--- Excerpt provided ---
.....

How 'Crip Camp' Immerses Us in a Movement

We interview filmmakers Nicole Newnham and James Lebrecht about the making of their new Netflix documentary.

CRIP CAMP: A Disability Revolution
Netflix

In the early 1970s, a summer camp for kids with disabilities became the launching pad for a new civil rights movement, which eventually led to the passing of the Americans with Disabilities Act of 1990. The story of how that happened is now chronicled in the Netflix documentary Crip Camp: A Disability Revolution.

One of the film’s directors, James Lebrecht, attended the camp and went on to a career in sound for theatre and movies. He’s worked on many Hollywood productions as well as a number of documentaries, including Minding the Gap, We Were Here, The Devil and Daniel Johnston, and The Rape of Europa. This is his directorial debut.

Nicole Newnham, who co-directed The Rape of Europa, was the other filmmaker at the helm of Crip Camp. She’s an Emmy winner for producing the short film Collisions and was previously a double nominee for The Rape of Europa and was also nominated for co-directing the features The Revolutionary Optimists and Sentenced Home, both via Independent Lens.

Together, Lebrecht and Newnham have crafted an experience of the disability rights movement in the U.S. with their new documentary by compiling a remarkable collection of footage that immerses us in the history. Crip Camp features some interviewees sharing their memories of the places and events in the story, but the doc shows more than it tells.

Almost half of the footage comes from a single video source recorded at Camp Jened almost 50 years ago. The rest of the film maintains the visual storytelling, though, in a way that feels like a miracle but is really the result of a lot of hard work locating and digging through the coverage that existed. It’s another great example of historical or archival verite cinema.

I recently talked with the two directors by phone about the making of Crip Camp, settling on just how personal a film it would be, due to “Jim” LeBrecht’s involvement, and the materials available that allowed for such a direct sense of the times and the people who went from bunking together to changing the world together. Below is a transcription of our discussion.

Nonfics: I’m surprised this story has never been told before. Why now?

James LeBrecht: There have been other films that have chronicled the 504 Sit-in. There was that documentary on PBS about 10 years ago called Lives Worth Living. But I think that the difference here is that we have such a broad audience with Netflix and having the interest of the Obamas taking us under their wing with their Higher Ground production company. That’s giving this a huge lift in terms of visibility. Also, Nicole and I, fortunately, had time and resources to really dig deeper into the story and find a lot of things that had never been unearthed since the day.

Nicole Newnham: Also I think it’s just a very different project. For one thing, I think it’s the first time in any sort of major feature documentary that the story has been told from the inside out, from the perspective of a filmmaker with a disability. And in this kind of personal way. Then you have this sort of ruckus revolutionary hippie summer camp angle, which pulls people in, and it’s certainly unique.

.....

--- The tasks ---
A – Rewrite the paragraph of the Crip Camp article that begins "Nicole Newnham, who co-directed" as a bulleted list of its main facts.
B – Retype the passage of the Crip Camp article word for word, starting with "One of the film’s" and going on through "his directorial debut.".

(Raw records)

.....

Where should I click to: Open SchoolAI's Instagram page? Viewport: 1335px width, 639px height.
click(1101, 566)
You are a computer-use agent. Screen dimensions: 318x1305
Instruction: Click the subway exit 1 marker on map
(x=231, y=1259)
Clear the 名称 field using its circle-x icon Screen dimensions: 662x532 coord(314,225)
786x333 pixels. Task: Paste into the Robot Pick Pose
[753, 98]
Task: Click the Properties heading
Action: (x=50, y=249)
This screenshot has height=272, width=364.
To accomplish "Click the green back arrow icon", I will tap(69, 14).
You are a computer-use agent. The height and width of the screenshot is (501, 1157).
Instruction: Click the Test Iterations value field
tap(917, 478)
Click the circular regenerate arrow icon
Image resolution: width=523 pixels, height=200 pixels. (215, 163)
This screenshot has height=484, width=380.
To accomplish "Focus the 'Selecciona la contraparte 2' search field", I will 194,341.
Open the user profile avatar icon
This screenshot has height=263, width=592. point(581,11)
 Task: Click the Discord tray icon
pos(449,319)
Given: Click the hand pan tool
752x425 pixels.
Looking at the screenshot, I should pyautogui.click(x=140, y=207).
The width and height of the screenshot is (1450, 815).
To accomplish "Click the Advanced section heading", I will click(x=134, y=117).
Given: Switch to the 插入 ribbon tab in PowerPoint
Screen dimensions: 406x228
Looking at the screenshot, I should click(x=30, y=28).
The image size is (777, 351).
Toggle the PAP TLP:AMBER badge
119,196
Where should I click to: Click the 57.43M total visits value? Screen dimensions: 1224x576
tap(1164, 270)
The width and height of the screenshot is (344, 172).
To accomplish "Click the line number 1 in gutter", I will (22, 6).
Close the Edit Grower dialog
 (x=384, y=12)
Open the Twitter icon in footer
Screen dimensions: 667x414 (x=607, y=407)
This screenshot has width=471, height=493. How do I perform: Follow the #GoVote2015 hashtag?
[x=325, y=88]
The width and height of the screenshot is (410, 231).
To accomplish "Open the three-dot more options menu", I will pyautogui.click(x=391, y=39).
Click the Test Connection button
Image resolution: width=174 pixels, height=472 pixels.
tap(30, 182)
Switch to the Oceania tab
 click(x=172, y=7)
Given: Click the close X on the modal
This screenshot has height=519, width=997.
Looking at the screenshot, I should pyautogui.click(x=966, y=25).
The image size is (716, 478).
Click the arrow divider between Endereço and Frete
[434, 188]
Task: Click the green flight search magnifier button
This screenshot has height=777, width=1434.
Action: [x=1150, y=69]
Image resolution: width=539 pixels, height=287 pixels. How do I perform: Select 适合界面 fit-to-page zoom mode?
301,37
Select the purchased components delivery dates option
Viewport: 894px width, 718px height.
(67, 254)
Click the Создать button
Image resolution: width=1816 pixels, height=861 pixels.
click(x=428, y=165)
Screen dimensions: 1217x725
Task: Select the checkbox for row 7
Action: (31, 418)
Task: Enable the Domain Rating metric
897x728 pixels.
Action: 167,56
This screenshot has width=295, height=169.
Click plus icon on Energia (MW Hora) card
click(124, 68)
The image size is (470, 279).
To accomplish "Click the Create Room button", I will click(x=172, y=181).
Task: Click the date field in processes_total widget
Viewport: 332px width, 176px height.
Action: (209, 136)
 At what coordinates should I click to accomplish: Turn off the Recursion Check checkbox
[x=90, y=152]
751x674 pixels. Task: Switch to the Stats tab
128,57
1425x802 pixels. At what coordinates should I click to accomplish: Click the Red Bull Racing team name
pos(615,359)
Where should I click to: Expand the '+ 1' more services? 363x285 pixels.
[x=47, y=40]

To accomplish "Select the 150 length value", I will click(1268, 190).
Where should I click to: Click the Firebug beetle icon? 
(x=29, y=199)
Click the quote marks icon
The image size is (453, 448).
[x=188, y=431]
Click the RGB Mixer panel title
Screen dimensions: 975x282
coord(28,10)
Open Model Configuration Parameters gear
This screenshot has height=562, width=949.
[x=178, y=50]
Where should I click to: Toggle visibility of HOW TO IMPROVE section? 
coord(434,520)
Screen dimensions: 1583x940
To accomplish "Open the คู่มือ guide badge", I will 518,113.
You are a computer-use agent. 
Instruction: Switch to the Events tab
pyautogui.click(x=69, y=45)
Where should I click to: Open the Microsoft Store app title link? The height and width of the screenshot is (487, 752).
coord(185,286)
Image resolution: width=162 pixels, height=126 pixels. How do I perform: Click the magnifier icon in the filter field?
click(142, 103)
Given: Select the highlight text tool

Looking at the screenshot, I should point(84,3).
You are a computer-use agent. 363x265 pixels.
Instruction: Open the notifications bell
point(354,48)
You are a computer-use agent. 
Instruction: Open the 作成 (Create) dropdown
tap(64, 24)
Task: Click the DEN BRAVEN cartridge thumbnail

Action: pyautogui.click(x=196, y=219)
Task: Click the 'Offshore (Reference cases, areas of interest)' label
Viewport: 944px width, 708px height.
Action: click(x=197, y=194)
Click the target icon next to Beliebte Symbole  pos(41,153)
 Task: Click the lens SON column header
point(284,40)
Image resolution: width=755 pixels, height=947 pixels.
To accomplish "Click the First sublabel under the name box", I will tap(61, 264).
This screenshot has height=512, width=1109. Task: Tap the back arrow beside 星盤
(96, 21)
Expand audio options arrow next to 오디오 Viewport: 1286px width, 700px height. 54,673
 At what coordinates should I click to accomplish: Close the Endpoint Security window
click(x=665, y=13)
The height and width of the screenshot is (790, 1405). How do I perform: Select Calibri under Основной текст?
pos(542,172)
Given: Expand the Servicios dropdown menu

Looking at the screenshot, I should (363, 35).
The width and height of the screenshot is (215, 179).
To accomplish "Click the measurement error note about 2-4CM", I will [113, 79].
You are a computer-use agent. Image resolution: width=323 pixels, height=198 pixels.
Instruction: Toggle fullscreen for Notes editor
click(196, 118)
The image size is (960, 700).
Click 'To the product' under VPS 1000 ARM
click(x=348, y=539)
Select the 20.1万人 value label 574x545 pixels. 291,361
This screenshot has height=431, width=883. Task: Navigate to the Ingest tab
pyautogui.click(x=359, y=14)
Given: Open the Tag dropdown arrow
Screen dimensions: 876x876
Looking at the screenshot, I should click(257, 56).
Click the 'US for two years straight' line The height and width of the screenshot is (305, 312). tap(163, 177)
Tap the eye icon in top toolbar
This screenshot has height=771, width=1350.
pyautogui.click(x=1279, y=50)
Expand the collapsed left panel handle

.....

--- The responses ---
A –
- Nicole Newnham co-directed Crip Camp and, earlier, The Rape of Europa.
- She won an Emmy for producing the short film Collisions.
- She was previously a double nominee for The Rape of Europa.
- She was also nominated for co-directing the features The Revolutionary Optimists and Sentenced Home, both via Independent Lens.

B –
One of the film’s directors, James Lebrecht, attended the camp and went on to a career in sound for theatre and movies. He’s worked on many Hollywood productions as well as a number of documentaries, including Minding the Gap, We Were Here, The Devil and Daniel Johnston, and The Rape of Europa. This is his directorial debut.